- _RECORDS PROVIDED_
====

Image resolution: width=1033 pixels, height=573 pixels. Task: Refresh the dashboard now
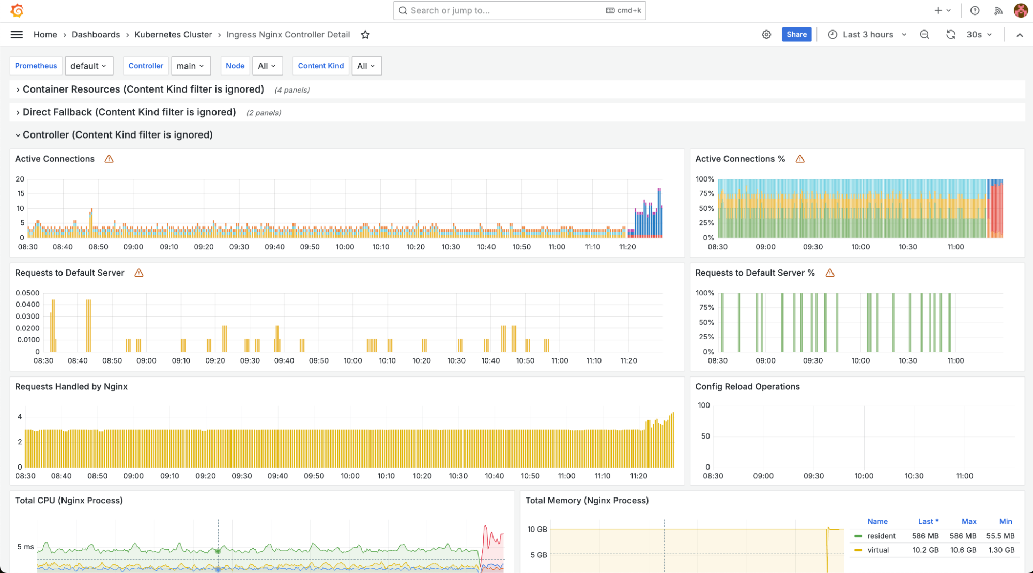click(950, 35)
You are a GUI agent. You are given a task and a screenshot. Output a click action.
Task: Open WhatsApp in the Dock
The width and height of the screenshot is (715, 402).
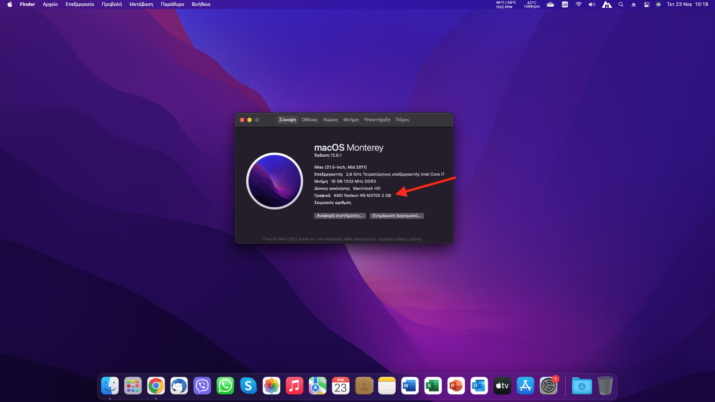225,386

====

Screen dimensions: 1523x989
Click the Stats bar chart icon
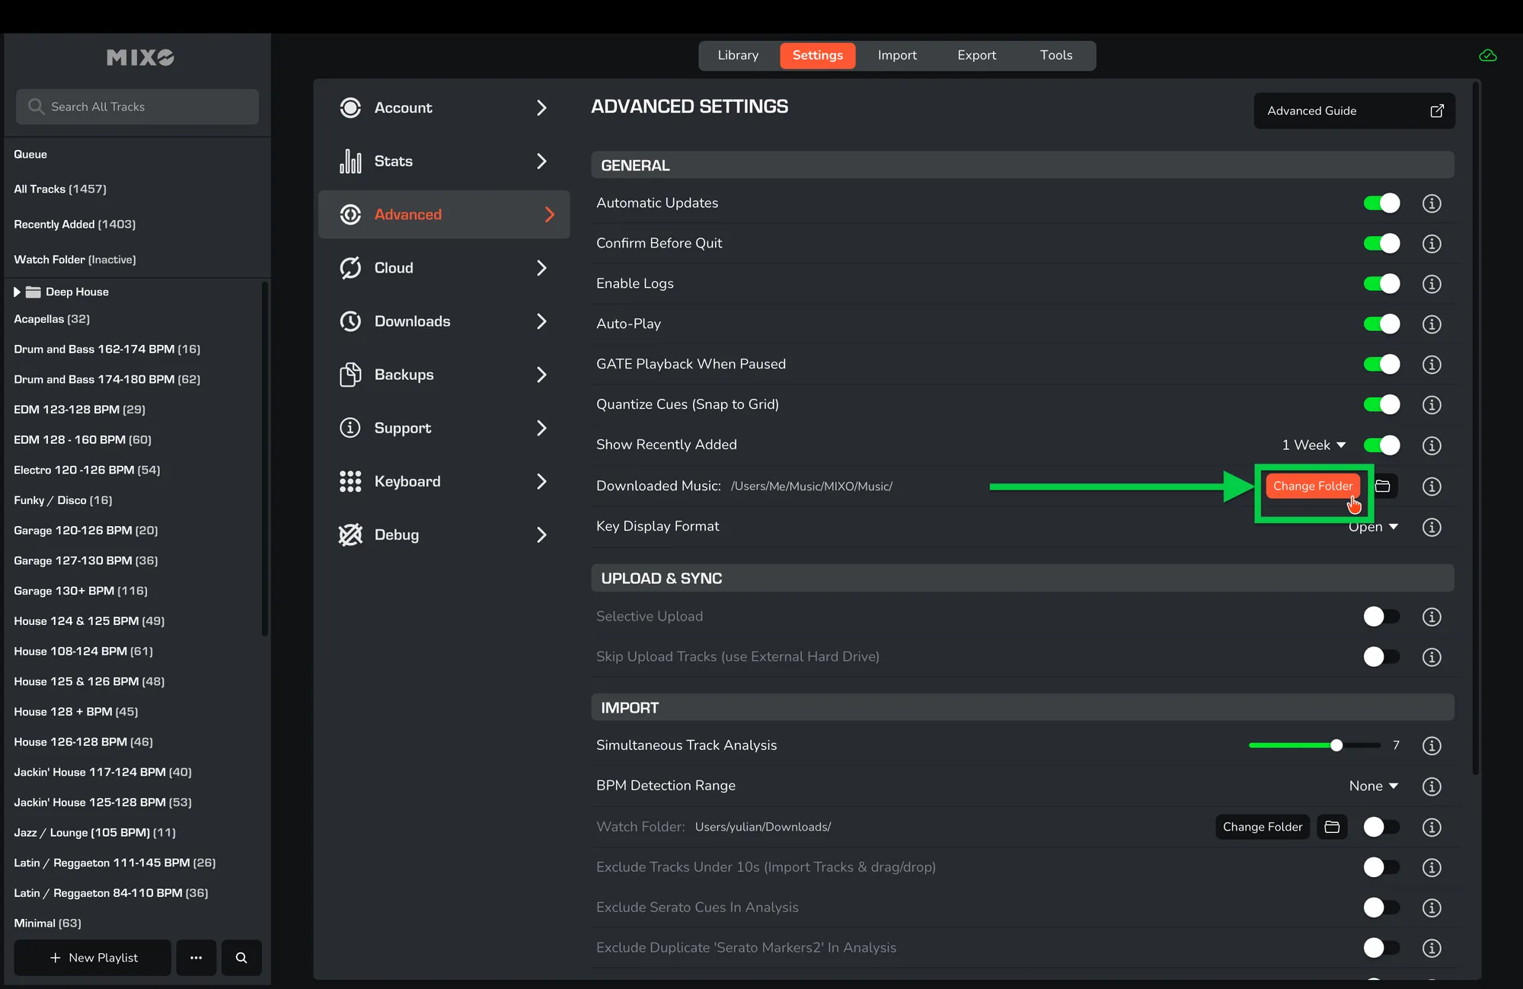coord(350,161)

====

- _PROBLEM TO WORK ON_
Looking above, find the stretch of lines that opens with the one holding "Image resolution: width=1033" and closes with the one holding "Task: Open WhatsApp in the Dock". Copy it exactly, pictures excluded.

- _ANSWER SECTION_
Image resolution: width=1033 pixels, height=573 pixels. Task: Refresh the dashboard now
click(950, 35)
You are a GUI agent. You are given a task and a screenshot. Output a click action.
Task: Open WhatsApp in the Dock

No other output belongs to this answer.